咒語無聲而飛快地從她的唇角滑落,伴隨著十指飛快的變幻。那一瞬間,有無數巨大灰白色藤蔓破土而出,飛快生長,瞬間成為一道屏障,纏繞住了那些飛馳而來的駿馬!
「快走!」朱顏轉頭看了他一眼,「縛靈術只能撐一會兒!」
淵抓起了韁繩,策馬。戰車飛馳而去,轉瞬將那些追來的騎兵甩在了背後。灰白的藤蔓里,傳來了驍騎軍戰士的掙扎怒罵,他們抽出刀來砍著,那些奇怪的藤蔓卻隨砍隨長,完全無法砍斷。
「是術法!」白風麟大喊,「影戰士,上前!」
玄燦帶著影戰士上前,開始解開這些咒術。然而朱顏一共設了三重咒,那些灰白的藤蔓被砍了一層又飛快長出來一層,一時半會兒竟是無法徹底破除。
得了這一瞬的空當,他們兩人駕駛著戰車,飛速甩開了追兵。
「還好我師父沒來……不然今天我們一定會死在這裡。」等到那些人都從視線里消失,朱顏終於鬆了一口氣,「謝天謝地。」
奇怪,為什麼師父今日沒有出現在戰場上?既然他已經布下了天羅地網要把復國軍一網打盡,為何只是派了軍隊去圍捕,自己卻沒有親自出手呢?難道他對驍騎軍和影戰士就這麼放心?在放鬆下來的剎那,她只覺得全身酸痛,乏力到幾乎神智飄忽——這是透支靈力的象徵。
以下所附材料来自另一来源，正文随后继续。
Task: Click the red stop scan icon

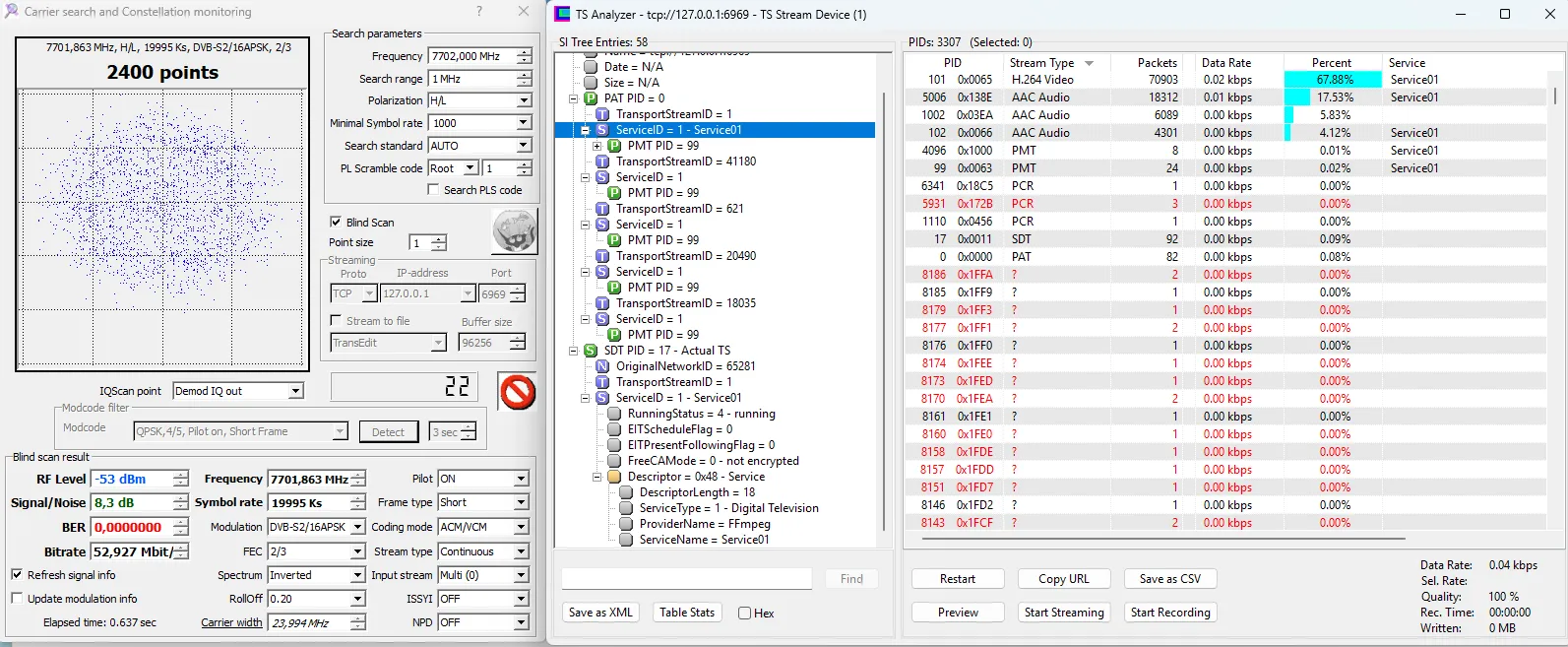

上次的傷剛剛好,自己就這樣竭盡全力和人鬥法,這一次回去只怕要比上一次臥床休息更多的時間。
然而,看到身邊的淵,她心裡又略微振作了一點。
無論如何,淵還活著!
她只覺得胸口悶,下意識地抬起手,想去解下臉上一直蒙著的布巾——那塊布已經沾滿了鮮血,每一次的呼吸都帶入濃烈的腥味,早已讓人無法忍受。可她的手剛一動,耳邊卻聽得淵道:「別解下來!」
「嗯?」朱顏愣了一下,回頭看著他。
「不能讓人看到你的臉。」淵專心致志地策馬疾馳,語氣卻凝重,「你這丫頭,居然不管不顧地闖到戰場上做出這種事來!幸虧沒被人識破,若是有人認出你是郡主,少不得又會牽連赤之一族!」
「嗯?」她愣了一下,有略微的失望。一直以來,淵對於赤之一族的關切,似乎比對她本人還要更多。此刻聽到他語氣里的斥責,她忍不住使了小性子,憤憤道:「反正也不關你什麼事!」
「當然關我的事。」淵的手似乎微微震了一下,緩緩道,「很久以前,我答應過一個人,要替她看顧赤之一族。所以,我不能扔下你不管。」